Title: Seismicity and rupture behavior in geometrically complex fault zones

Abstract: Faults are geometrically complex at all scales: from the fractal topography of individual surfaces, to kilometer-scale features such as bends and step-overs, to widespread damage zones surrounding major faults. Although this complexity has long been recognized as an essential aspect controlling earthquake rupture and seismicity patterns, a quantitative understanding of the link between fault geometry and its seismic behavior is still limited.

In this talk I will present recent progress in this area, focusing on a few studies across a range of spatial scales and tectonic settings: 1. Slip complexity mediated by fault roughness during slow slip events (SSEs); 2. The role of subducting seamounts in earthquake nucleation and arrest; 3. Seismicity patterns in the damage zone.

Back-propagating rupture fronts are commonly observed during slow slip events, offering an opportunity to probe the frictional properties of heterogeneous faults.

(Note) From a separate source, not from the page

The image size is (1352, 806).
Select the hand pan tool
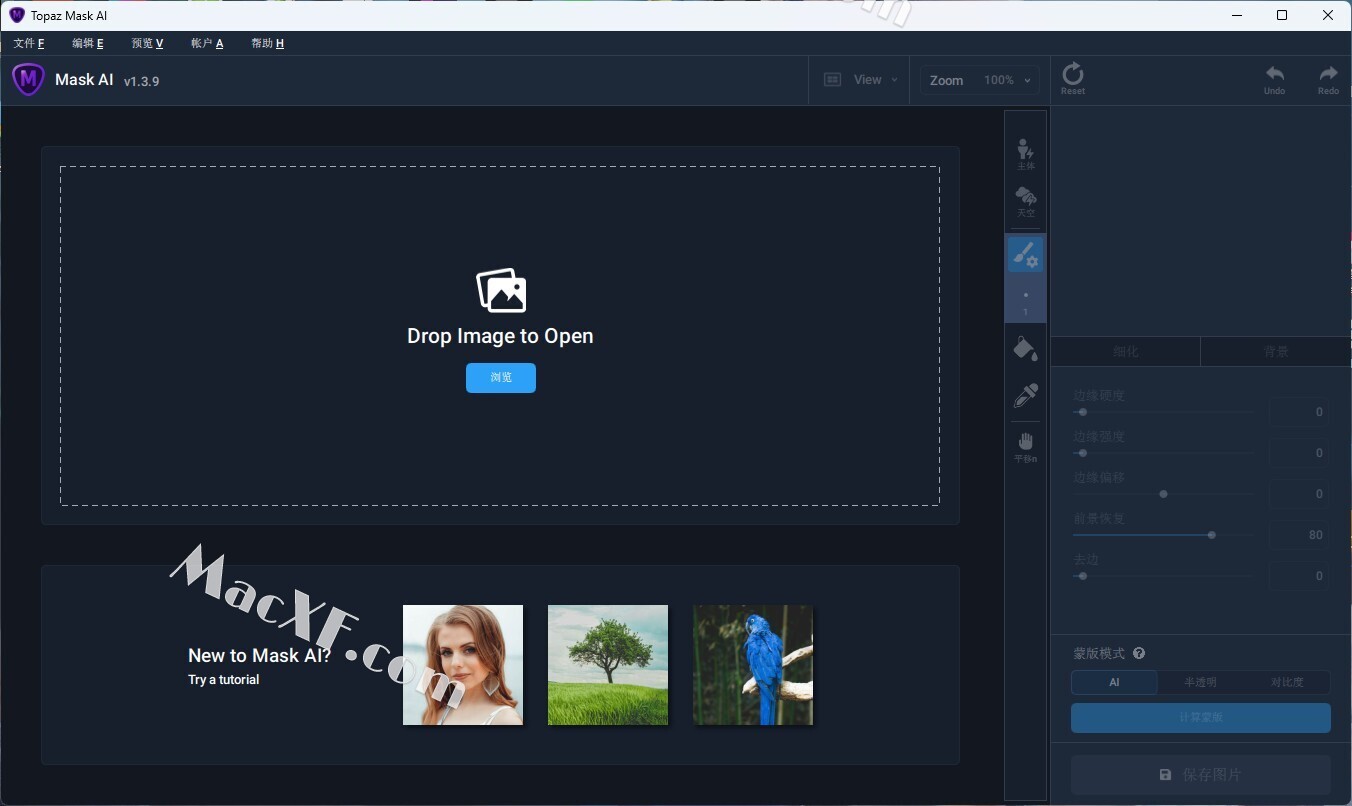click(1025, 446)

We find that this behavior spontaneously emerges in numerical simulations of SSEs on rough, rate-state faults with a rate-strengthening transition at high slip rates. Back propagating fronts are triggered as a consequence of a “delayed stress drop” near the crack tip, caused by large local fluctuations slip rate as the rupture propagates through the heterogeneous stress field, coupled with rate-strengthening friction. While small scale heterogeneity favors this process, we demonstrate that back-propagating ruptures can also be included by large scale stress heterogeneity induced by far-field loading, offering a possible explanation for “boomerang earthquakes” along transform faults.

Subducted seamounts are an example of large-scale structural heterogeneity, and they have often been associated with earthquake nucleation and arrest. Here we use quasi-dynamic, elastic simulations to investigate how seamounts affect the seismic cycle. Seamount subduction modifies the state of stress on the subduction interface, creating regions of enhanced and reduced normal stress downdip and updip of the seamount. We find that this pattern can facilitate creep and earthquake nucleation, although the enhanced compression can cause ruptures to arrest. We identify different regimes, controlled by the amplitude of stress heterogeneity, and find that they are well explained by fracture mechanics criteria that account for spatial variations in stress drop and fracture energy modulated by normal stress. These results extend previous criteria for the occurrence of partial ruptures and super-cycles on heterogeneous faults, and qualitatively explain the variability in earthquake behavior observed along subduction megathrusts.